On August 17, the International Day of the Pedestrian, Mexico City’s Mayor Mancera announced a series of new traffic regulations aimed at improving pedestrian safety. The rules are officially posted and will take effect in 180 days.
Mayor Mancera posted on his Twitter account that with the publication of these regulations, the government is seeking to ‘protect and secure the rights of pedestrians’. These new regulations reflect a policy of progressive leadership, and represent an act that will prove to save lives, reduce injuries, enhance mobility and ultimately, improve the quality of life for all in Mexico City.

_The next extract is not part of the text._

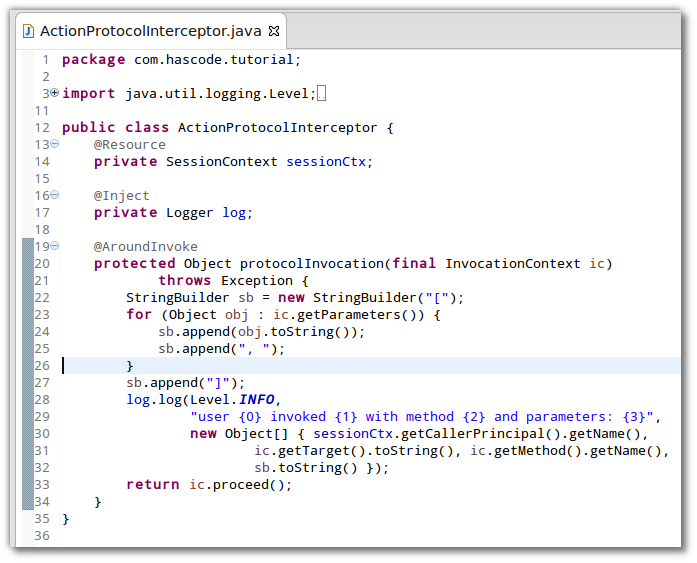The width and height of the screenshot is (697, 563).
Task: Click the Logger type on line 17
Action: [189, 212]

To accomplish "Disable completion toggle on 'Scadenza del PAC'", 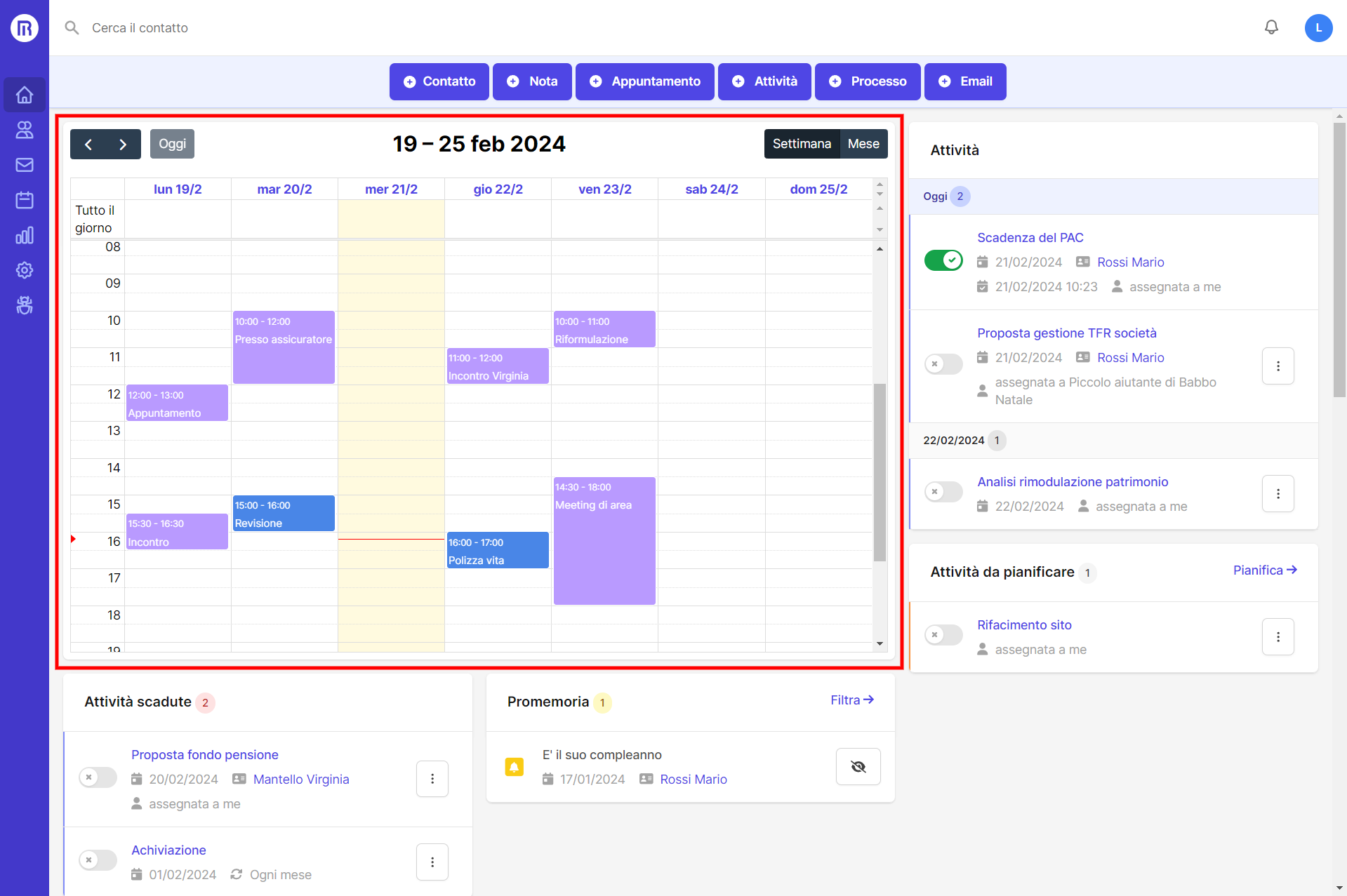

Among the broad-ranging changes are a reduction in speed limit from 70km/h to 50km/h on major roads, the establishment of 30km/h zones, a new penalty point system, bans on right turns on red signals, and new increased traffic fines for texting while driving, speeding, parking in crosswalks and other issues that expose pedestrians and cyclists to danger. The mayor also announced a Vision Zero policy for the city aimed at eliminating all traffic deaths in the city.
‘We want to show a different vision, we will stop talking about a transport law and speak of one relating to mobility, where the main focus is the pedestrian. The regulation has a vision in which the city has to rethink and turn to pedestrians, new designs must think from that perspective.’ said Mayor Mancera at the event presenting the new regulations.
The Global Road Safety Partnership supports this move and hopes that the example of Mexico City may encourage and inspire others in leadership and decision-making positions to act decisively in the interests of their constituencies through proven good practice policy measures in the road safety space.